HOW TO COMPLETE THIS TASK: Leave every picture out, and print the full listing again exactly.
■ ■ ■
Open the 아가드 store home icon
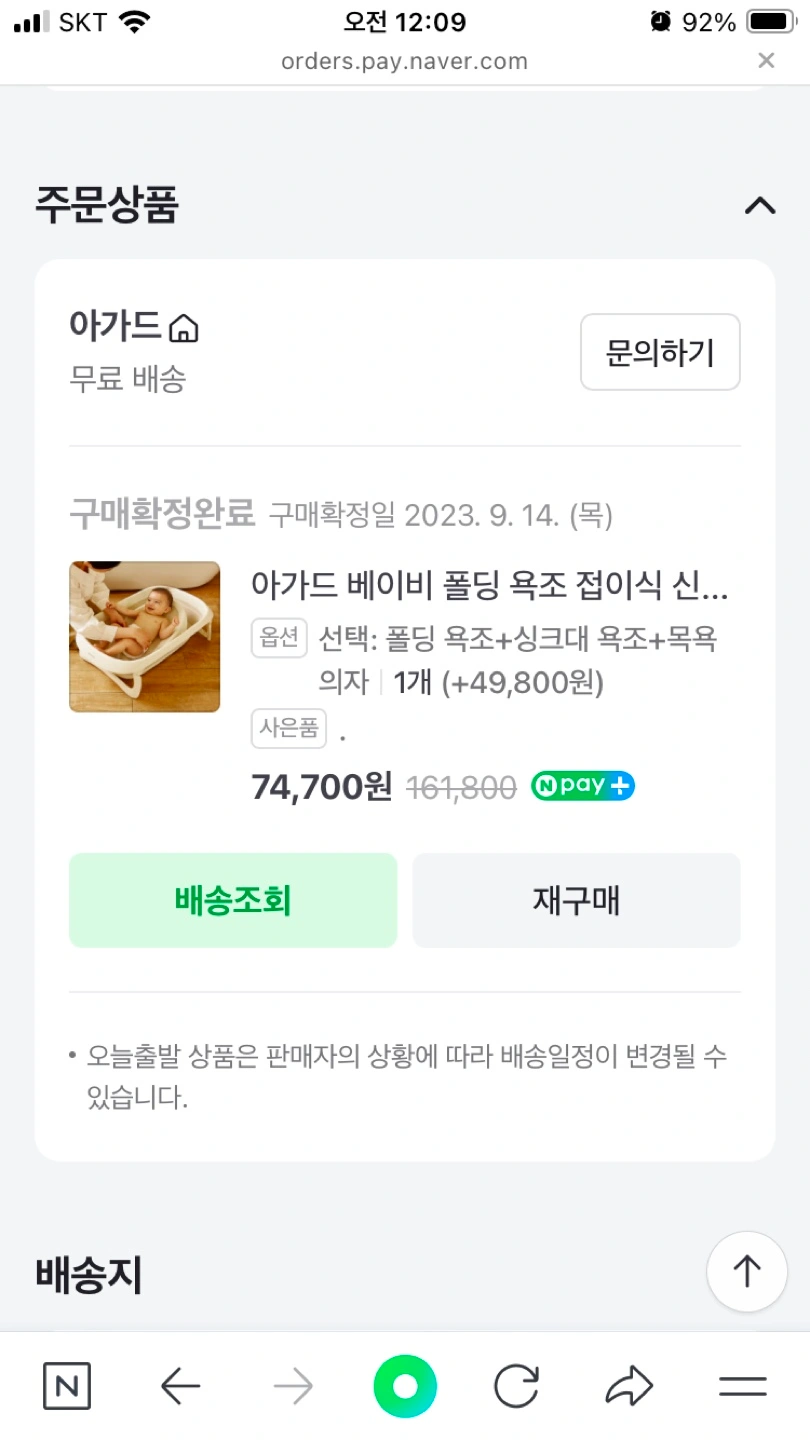810x1440 pixels. point(184,328)
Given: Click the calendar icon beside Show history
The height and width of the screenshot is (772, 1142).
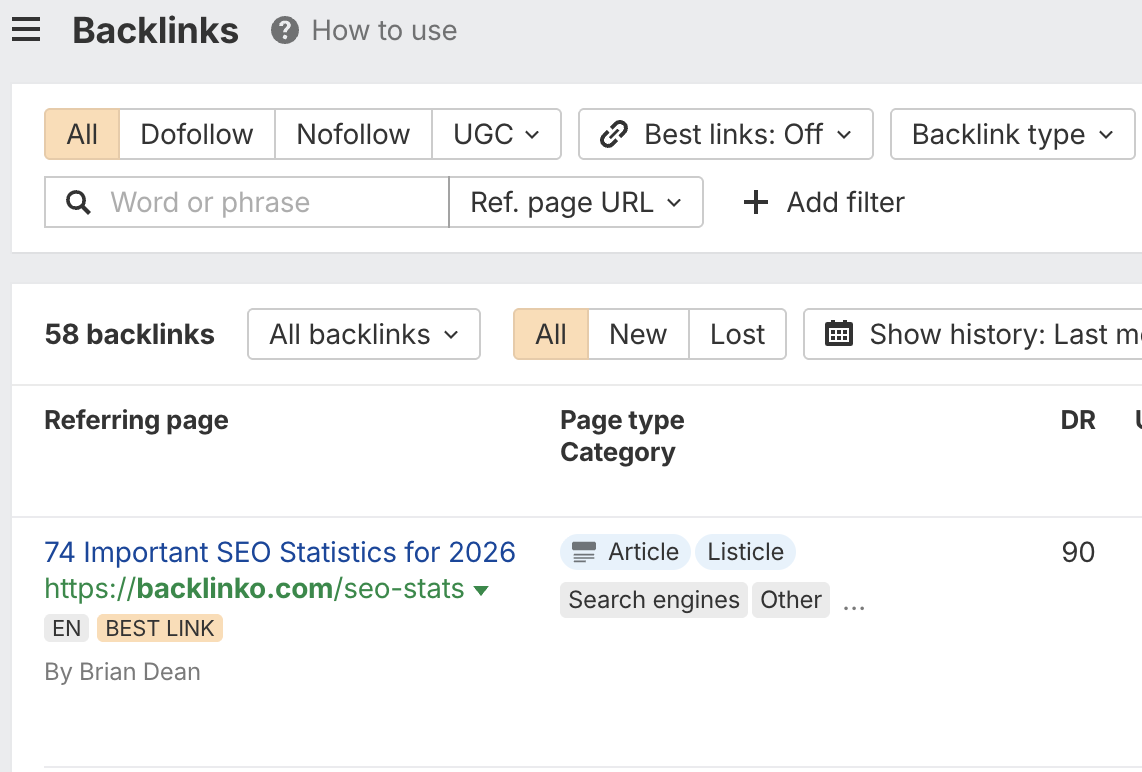Looking at the screenshot, I should point(838,334).
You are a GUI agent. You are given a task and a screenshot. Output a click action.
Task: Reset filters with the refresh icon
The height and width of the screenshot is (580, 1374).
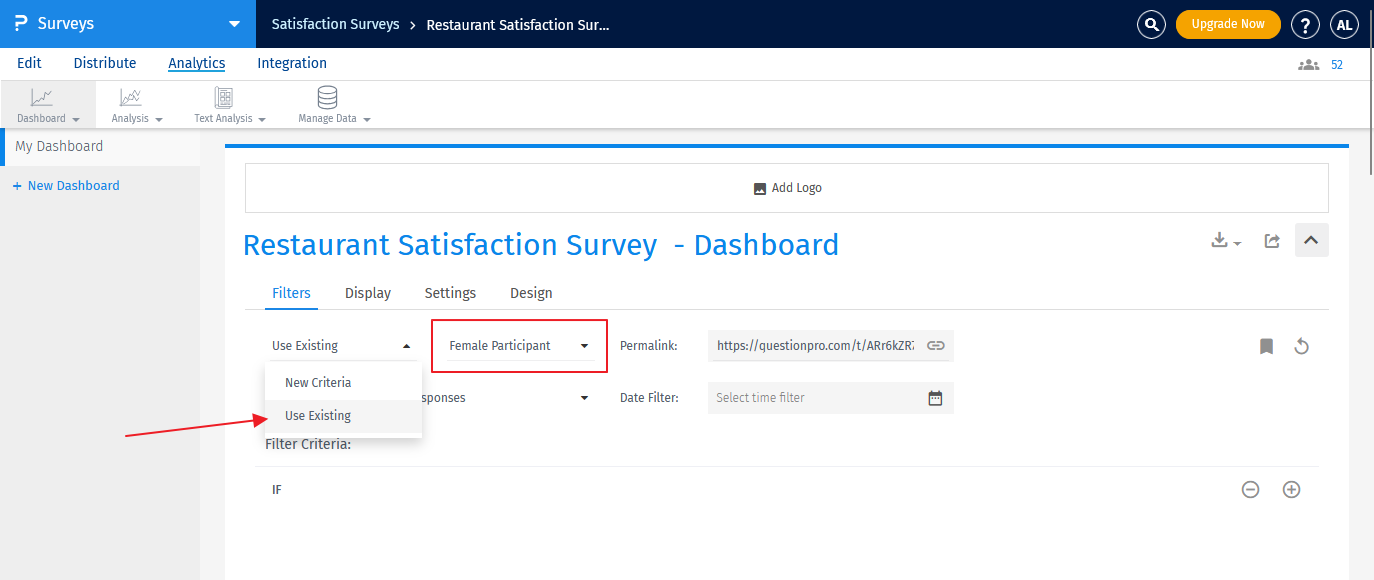pyautogui.click(x=1301, y=345)
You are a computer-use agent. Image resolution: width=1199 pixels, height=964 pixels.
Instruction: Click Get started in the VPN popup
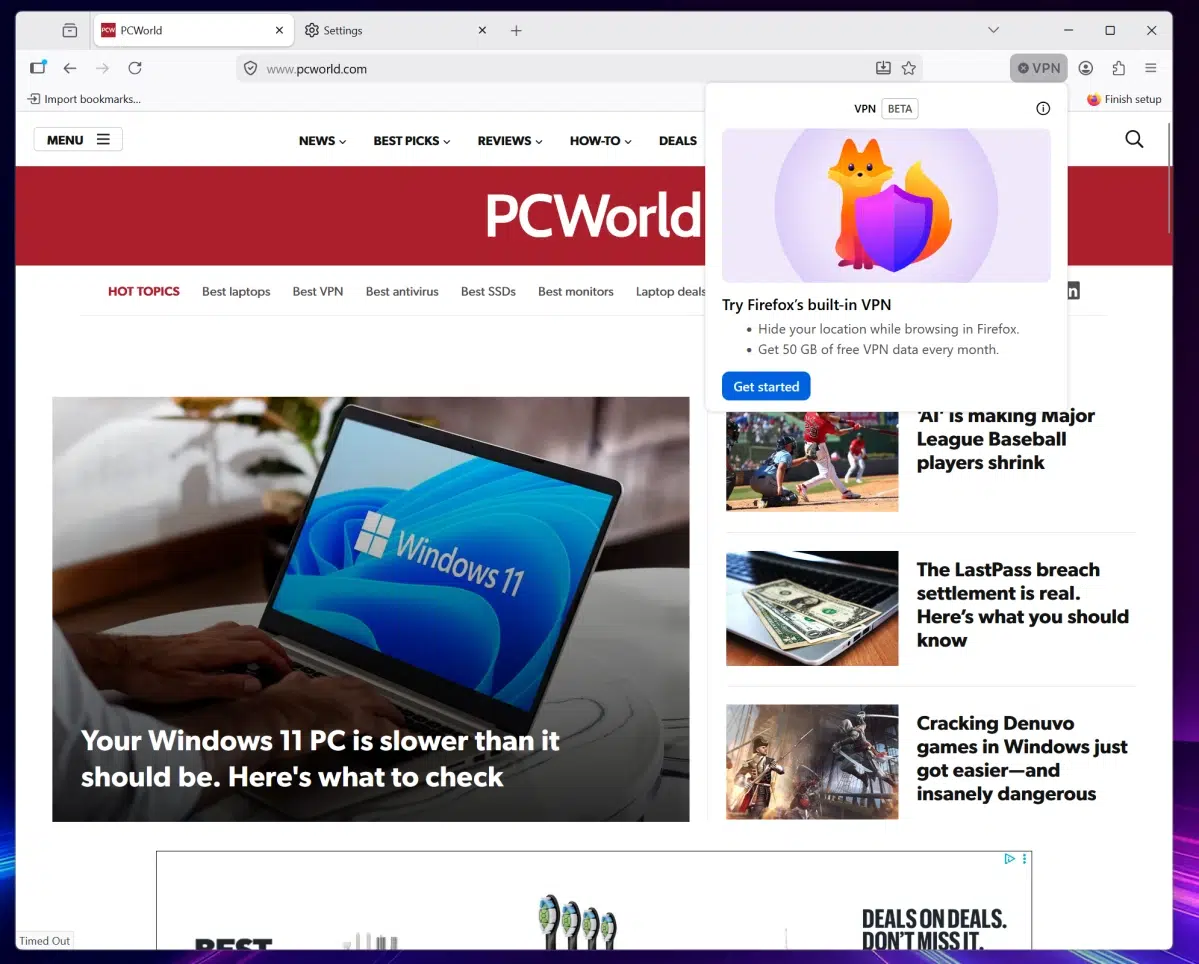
■ ■ ■
RESPONSE AREA:
Open the 아가드 store home icon
810x1440 pixels. point(184,328)
Given: Click the calendar icon beside Show history
The height and width of the screenshot is (772, 1142).
Looking at the screenshot, I should point(838,334).
You are a GUI agent. You are given a task and a screenshot. Output a click action.
Task: Reset filters with the refresh icon
The height and width of the screenshot is (580, 1374).
pyautogui.click(x=1301, y=345)
You are a computer-use agent. Image resolution: width=1199 pixels, height=964 pixels.
Instruction: Click Get started in the VPN popup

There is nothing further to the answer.